Lors d’une soirée au bal, Lola Valerie Stein, fiancée à Mickaël Richardson, assiste sans réaction à la rencontre de ce dernier avec Anne-Marie Stretter, avec laquelle il dansera jusqu’à l’aube, sous le regard tétanisé de sa meilleure amie, Tatiana. Des années ont passé. Lol revient dans sa ville natale avec son mari Jean Bedford et ses trois enfants. Un jour, parcourant les rues sans but, elle suit un bel homme qui part retrouver Tatiana Karl dans une chambre de l’Hôtel des bois. Il s’agit de Jacques Hold, l’amant de son ancienne meilleure amie…

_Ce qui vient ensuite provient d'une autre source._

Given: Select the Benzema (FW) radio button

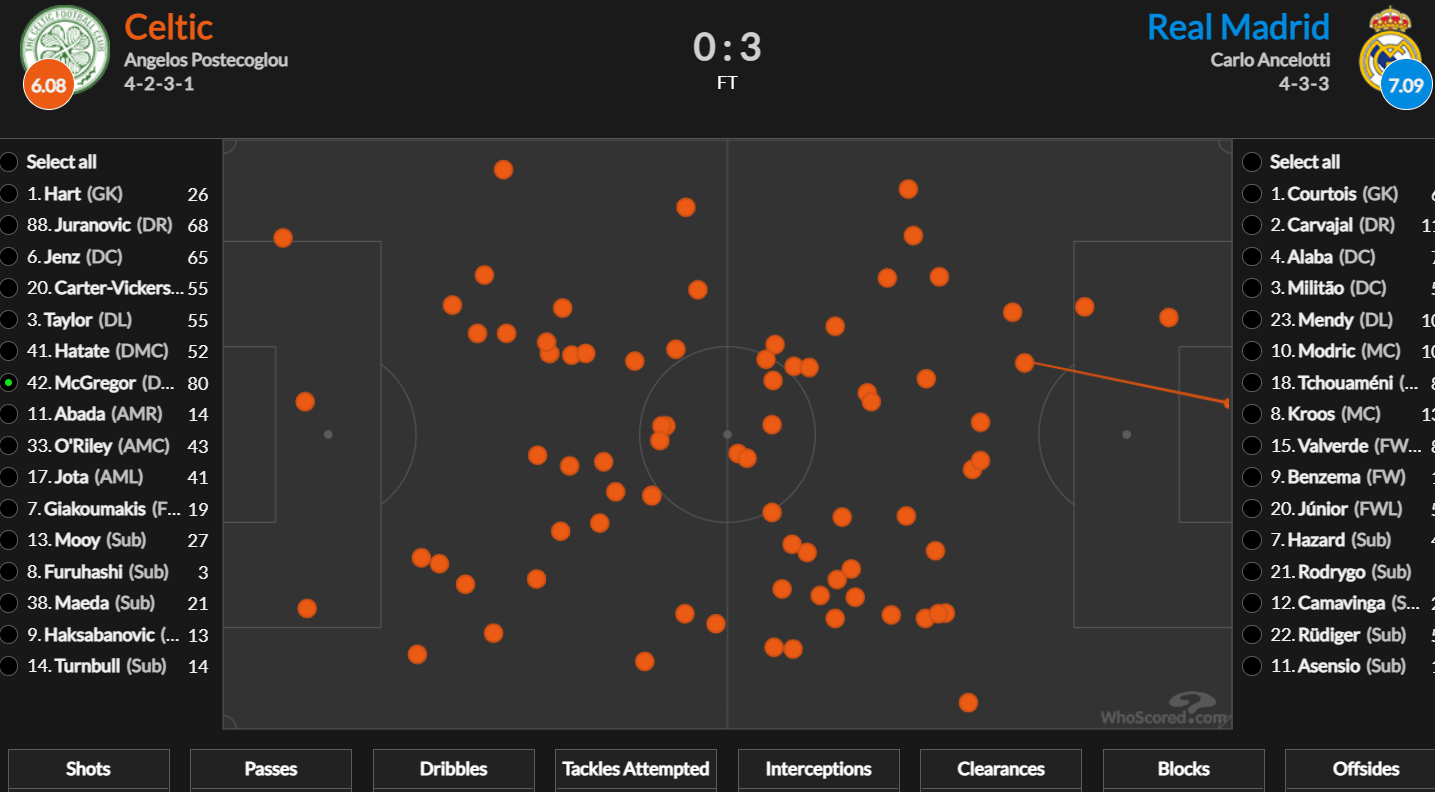Looking at the screenshot, I should point(1252,477).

LA scène du roman, c’est celle qui l’initie, celle qui détermine la vie de Lol. Le roman tout entier est raconté par celui qui l’aime, enfin, s’aidant des témoignages et souvenirs de tiers et multipliant les hypothèses. Il en parle comme d’une femme blessée à jamais, d’un être mort, devenue insensible à la joie et à la souffrance. Or c’est en épiant ce couple adultère, mais cette fois en étant maîtresse du jeu, que Lol revit : de nouveau elle désire, elle le désire, et à son tour ravit cet amour à sa meilleure amie.

L’écriture est à la fois sèche et imprécise, ponctuée de phrases courtes et d’énonciations perplexes hésitant sur un diagnostic. C’est une tragédie dont le puzzle est reconstitué par des témoins et des conjonctures, jamais par un narrateur omniscient. Et, au-delà de cette vie meurtrie, c’est n’importe quelle vie qui pourrait elle aussi être entraperçue par ceux qui croient l’avoir percée à jour.

De ce court roman se dégage très nettement l’impression d’un récit psychanalytique dont le sujet d’observation serait Lol V. Stein, un récit troublant, qui se démarque des autres romans de Marguerite Duras, tentant d’aller plus loin dans les frontières de la conscience et de l’inconscient.